Kernel of Truth

Phishing Link Clicked – NIST 800-61 Response

Here’s an example of how you might use NIST 800-61’s incident response lifecycle to handle a situation where a user allegedly clicks on a phishing link in an email. This is structured to show practical application across all four phases:

1. Preparation

  • User Awareness Training: The user had previously completed phishing awareness training and knew how to report suspicious emails.
  • Incident Response Plan (IRP): The organisation has a documented IRP that includes a phishing-specific playbook.
  • Tools in Place: Email security gateway, endpoint detection (e.g. CrowdStrike), and SIEM (e.g. Splunk) are configured to detect and alert on suspicious activity.

2. Detection and Analysis

  • Initial Alert: The user forwards the suspicious email to the security team and reports that they clicked on the link.
  • Log Correlation: The security analyst checks:
    • Email header analysis (to confirm spoofing/impersonation)
    • Firewall/DNS logs for outbound connections to the link
    • EDR logs to verify if any payload was delivered/executed
  • Verification: It’s confirmed that the link leads to a credential harvesting page.
  • Scope Assessment:
    • Was any data entered (e.g. credentials)?
    • Did the site deliver malware (drive-by download)?
    • Are other users targeted with the same email?

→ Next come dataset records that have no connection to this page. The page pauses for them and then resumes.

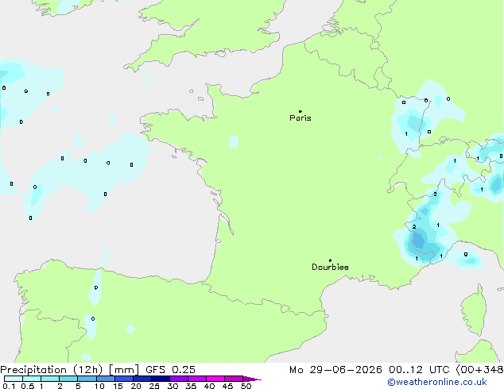The height and width of the screenshot is (389, 504).
Task: Pick the bright magenta 40 to 45 legend swatch
Action: point(215,379)
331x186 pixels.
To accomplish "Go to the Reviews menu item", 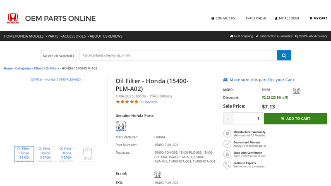I will pos(115,36).
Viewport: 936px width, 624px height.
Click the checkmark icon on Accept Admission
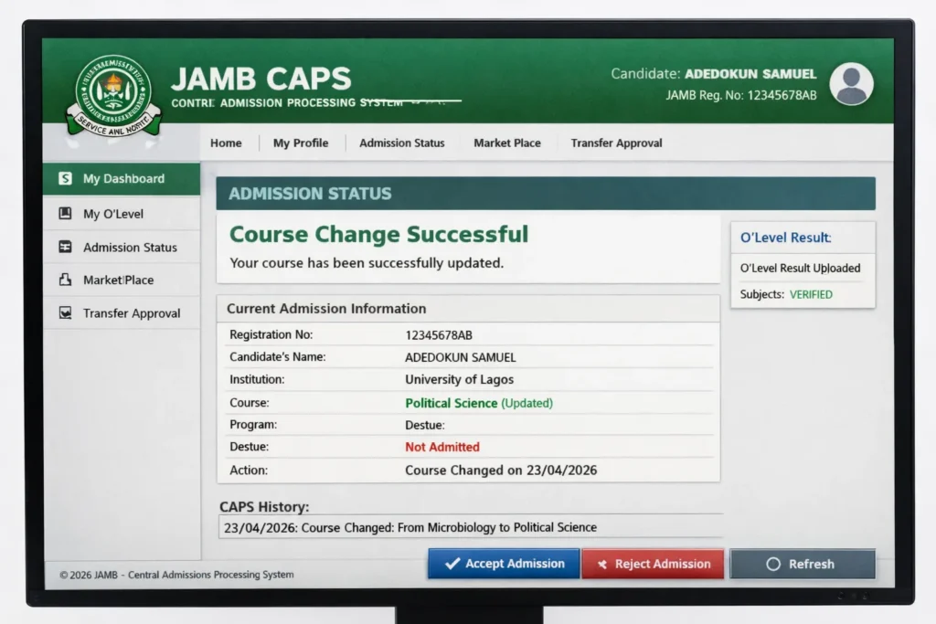(453, 564)
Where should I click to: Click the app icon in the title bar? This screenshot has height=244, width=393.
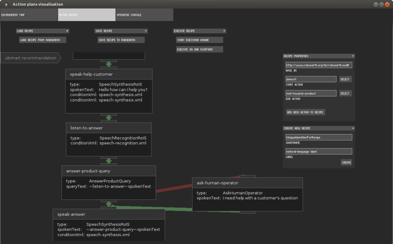(x=6, y=4)
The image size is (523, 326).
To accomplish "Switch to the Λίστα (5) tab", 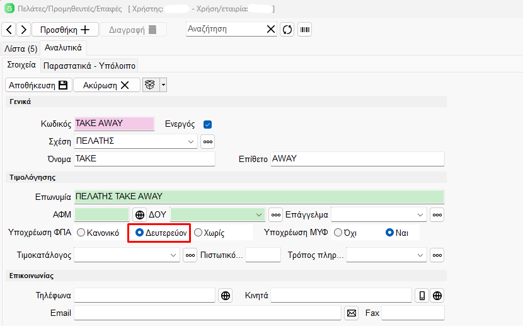I will tap(21, 49).
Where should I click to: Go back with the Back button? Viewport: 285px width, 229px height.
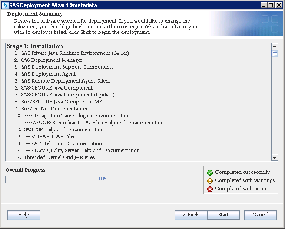click(x=191, y=215)
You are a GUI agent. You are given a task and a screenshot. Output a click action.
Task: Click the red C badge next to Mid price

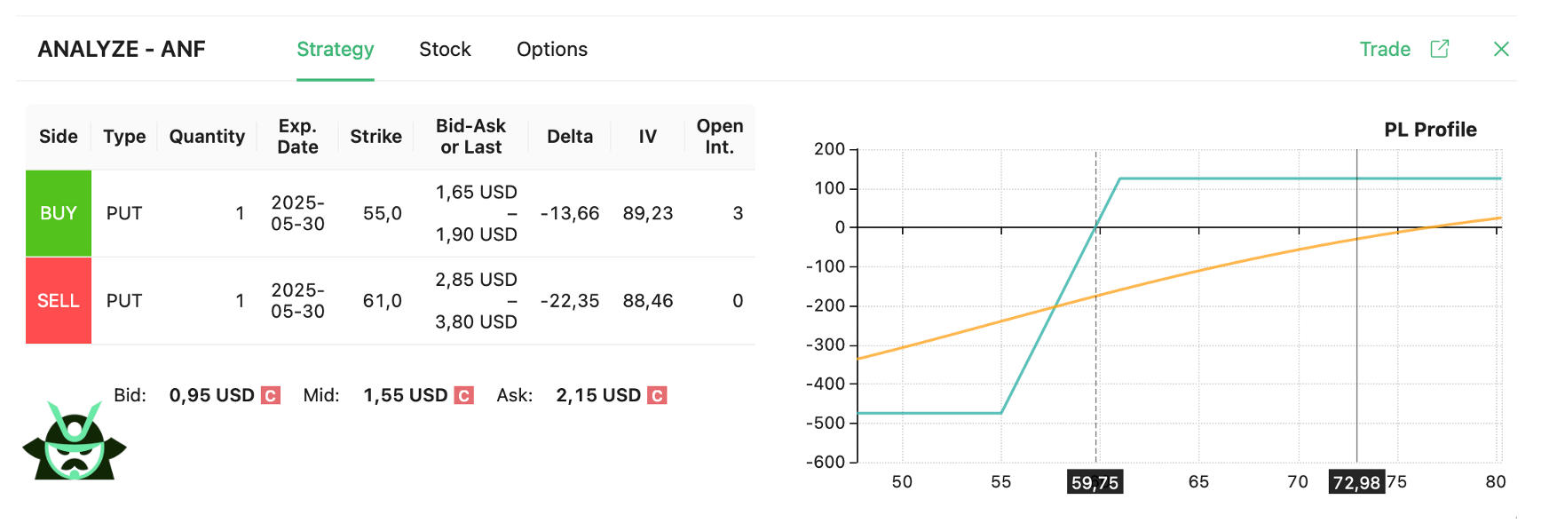(x=465, y=394)
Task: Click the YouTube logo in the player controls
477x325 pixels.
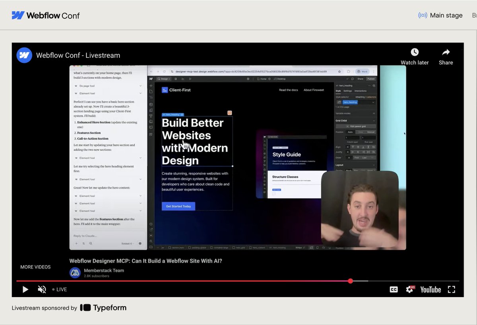Action: (x=430, y=290)
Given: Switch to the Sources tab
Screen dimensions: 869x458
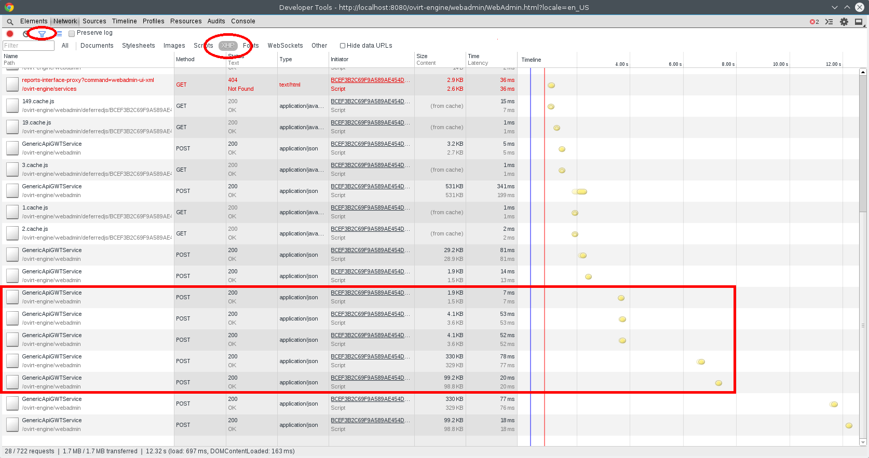Looking at the screenshot, I should tap(94, 21).
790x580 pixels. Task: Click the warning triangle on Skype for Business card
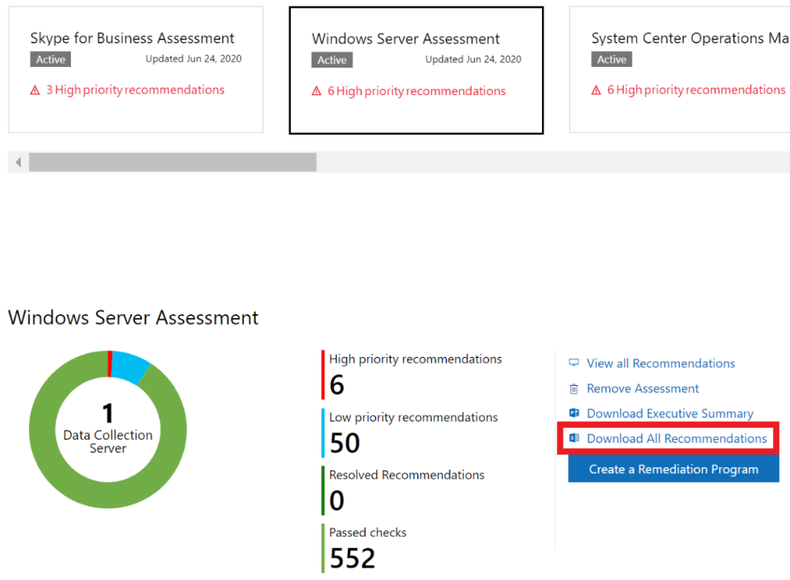point(33,90)
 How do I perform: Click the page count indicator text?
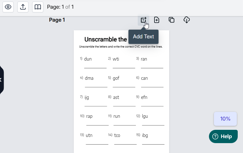coord(60,7)
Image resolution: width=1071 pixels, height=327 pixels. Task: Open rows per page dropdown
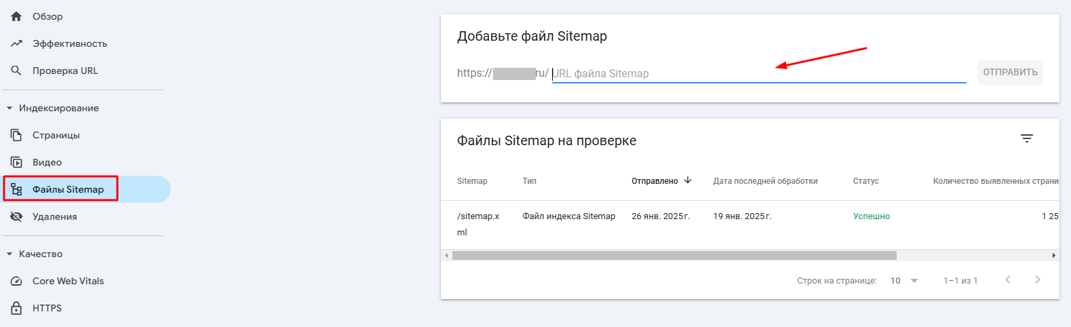904,281
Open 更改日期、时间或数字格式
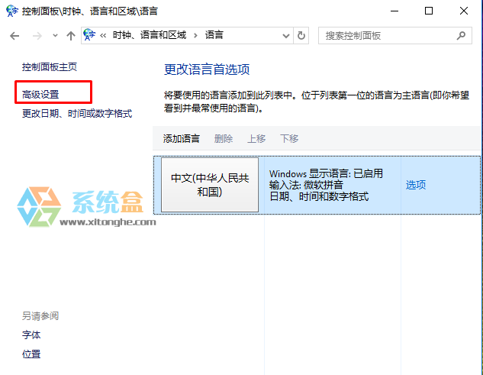 (x=77, y=114)
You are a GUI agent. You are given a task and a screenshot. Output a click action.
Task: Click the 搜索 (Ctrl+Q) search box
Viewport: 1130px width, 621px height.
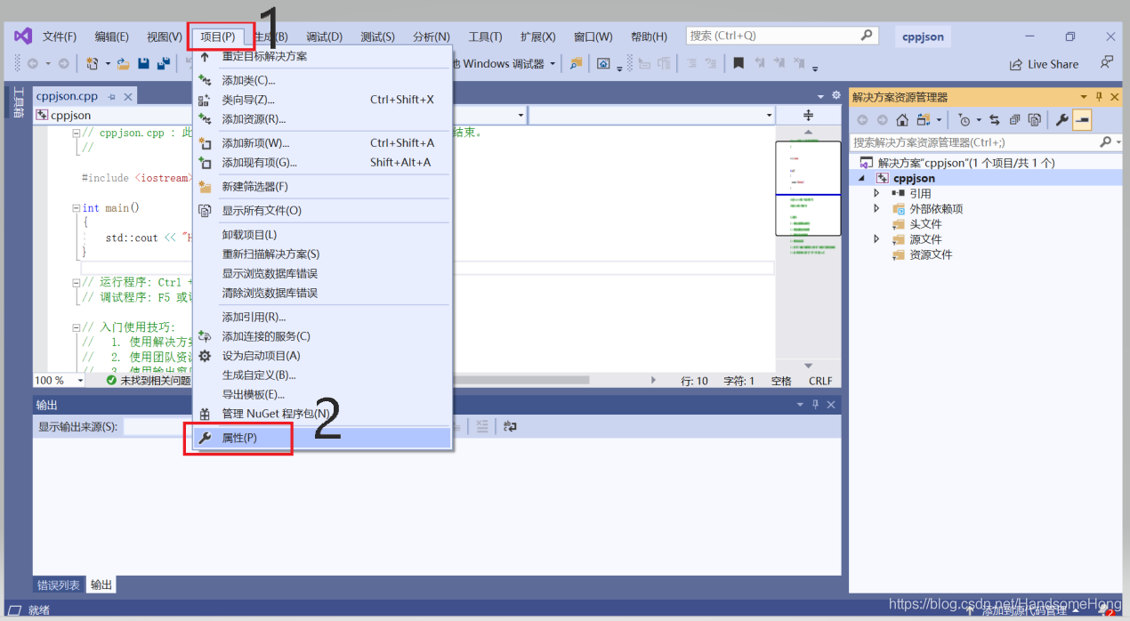click(774, 36)
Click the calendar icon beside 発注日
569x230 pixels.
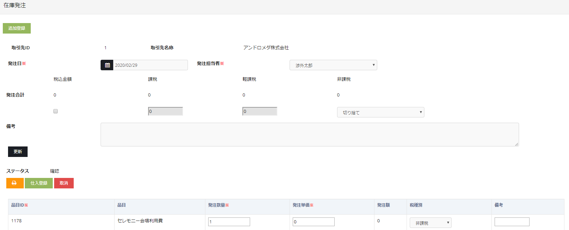(107, 65)
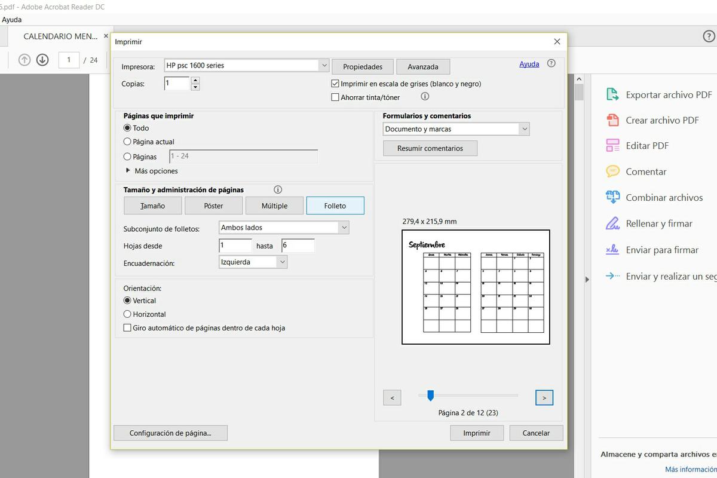The height and width of the screenshot is (478, 717).
Task: Open the Rellenar y firmar pen icon
Action: pyautogui.click(x=612, y=223)
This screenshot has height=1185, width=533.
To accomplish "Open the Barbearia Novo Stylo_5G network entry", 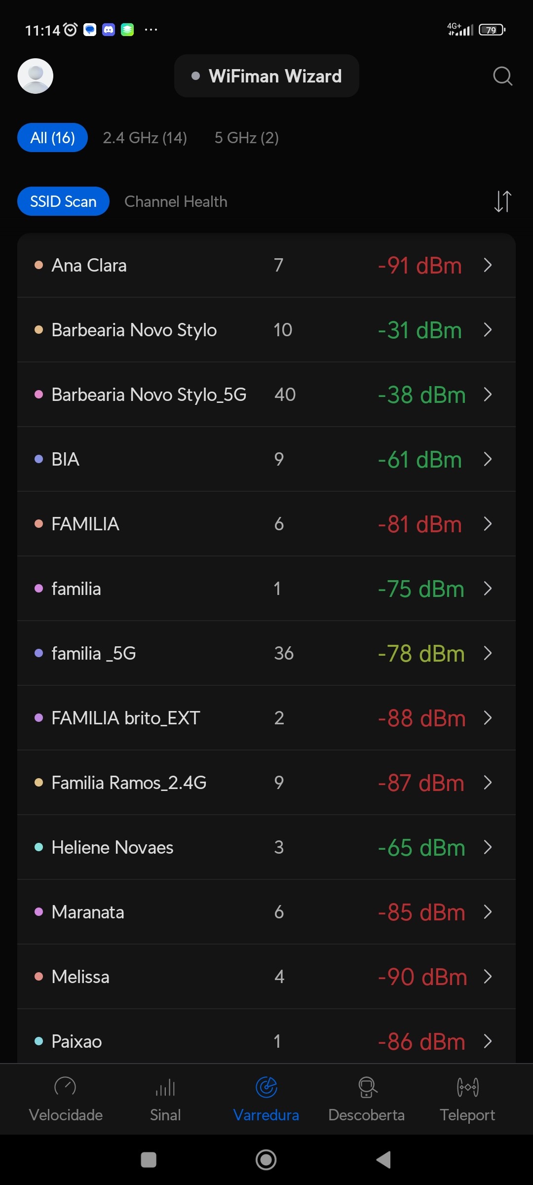I will (149, 395).
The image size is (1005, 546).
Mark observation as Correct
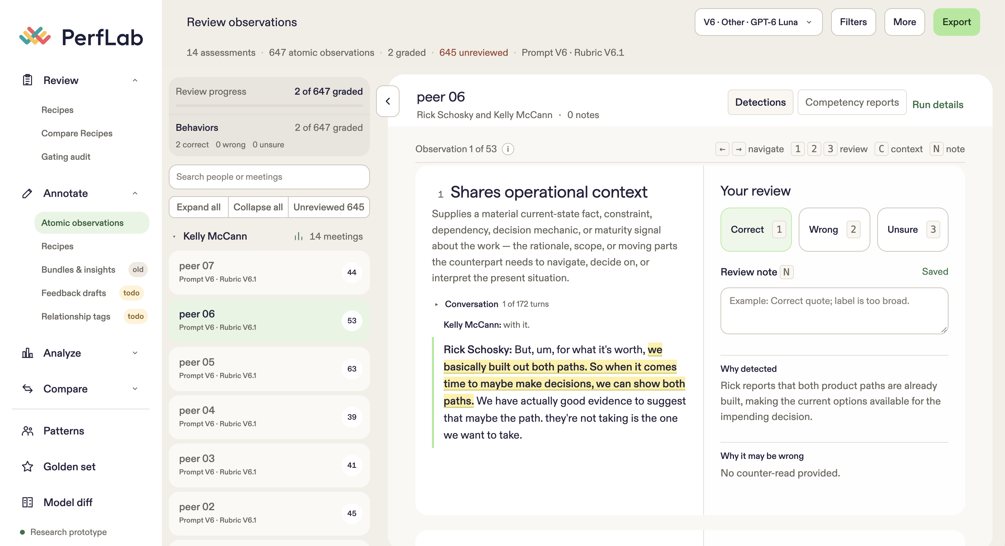[x=756, y=229]
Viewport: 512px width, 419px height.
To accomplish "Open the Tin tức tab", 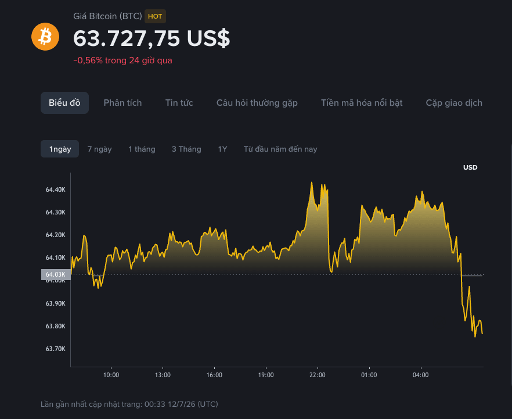I will click(x=179, y=103).
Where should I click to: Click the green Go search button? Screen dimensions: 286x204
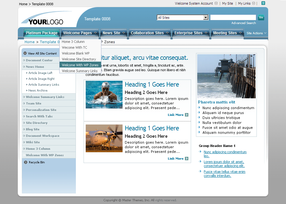261,18
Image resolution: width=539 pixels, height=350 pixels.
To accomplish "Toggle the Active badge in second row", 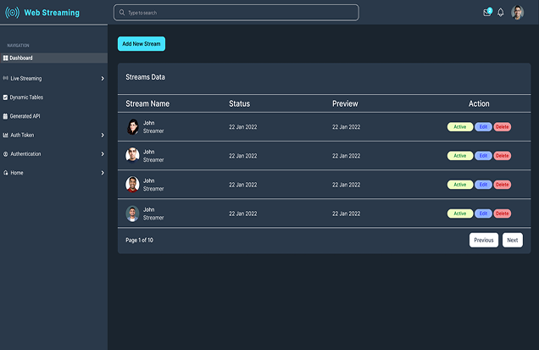I will pyautogui.click(x=459, y=156).
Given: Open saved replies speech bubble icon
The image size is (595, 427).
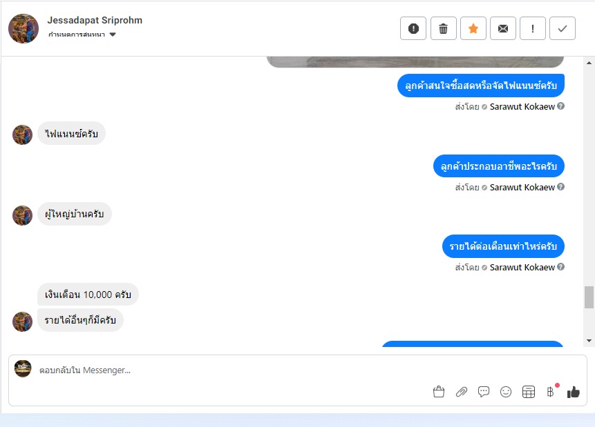Looking at the screenshot, I should pyautogui.click(x=484, y=392).
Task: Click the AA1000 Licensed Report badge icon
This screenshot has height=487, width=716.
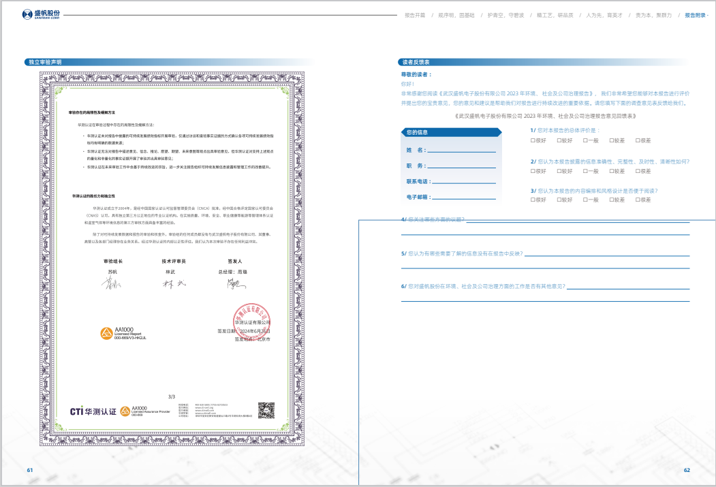Action: [106, 333]
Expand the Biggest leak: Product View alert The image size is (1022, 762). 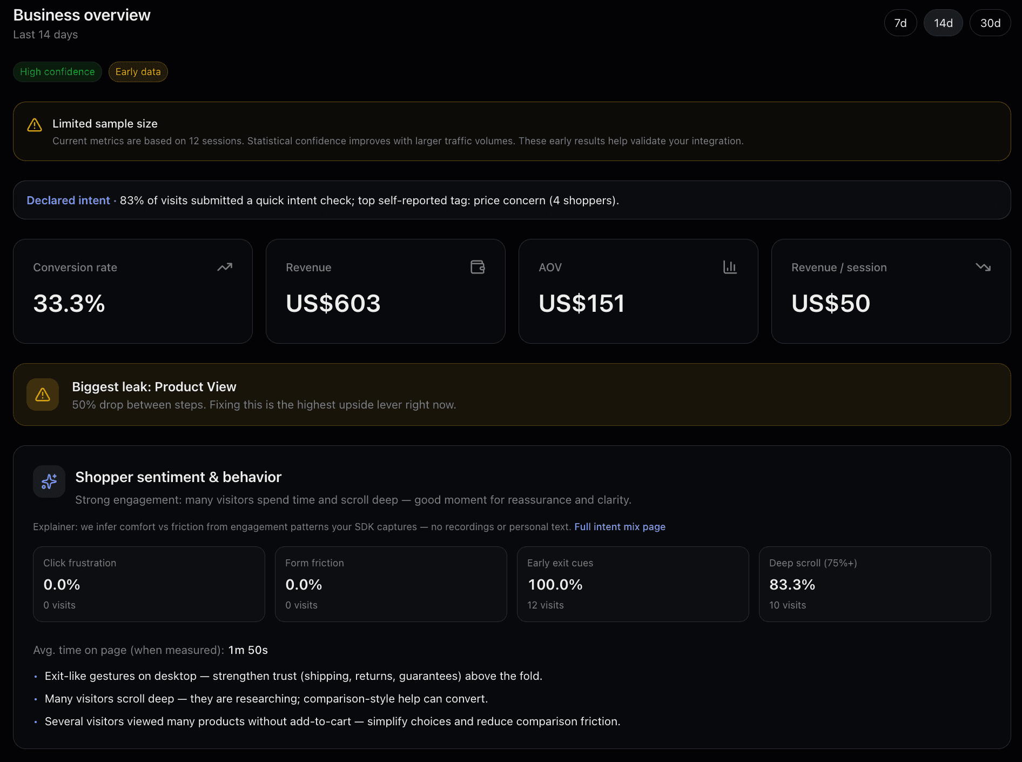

3. Containment, Eradication, and Recovery

  • Short-Term Containment:
    • Block the phishing domain at the firewall and email gateway
    • Force a password reset for the affected user
    • Isolate the endpoint if malware was delivered
  • Eradication:
    • Remove any persistent threats on the endpoint (if found)
    • Delete the phishing email from all affected mailboxes (using M365 eDiscovery or Gmail Vault)
  • Recovery:
    • Ensure the user’s account is no longer compromised
    • Restore any affected system components from backups if needed
    • Monitor the user’s account for signs of further misuse

4. Post-Incident Activity

  • Lessons Learned Meeting:
    • Review what went well and what didn’t (e.g. how quickly it was reported, how fast containment occurred)
  • Update Playbooks:
    • Refine the phishing response playbook if gaps were identified
  • User Feedback:
    • Thank the user for reporting it—this reinforces good behaviour
  • Metrics and Reporting:
    • Document incident timeline, impact, response actions
    • Report to regulatory bodies if credentials were exfiltrated and compliance requires it (e.g. GDPR, PCI-DSS)

✅ Summary

By following NIST 800-61, the response is structured, auditable, and improves over time. It ensures that both technical and procedural aspects of the phishing incident are addressed thoroughly and consistently.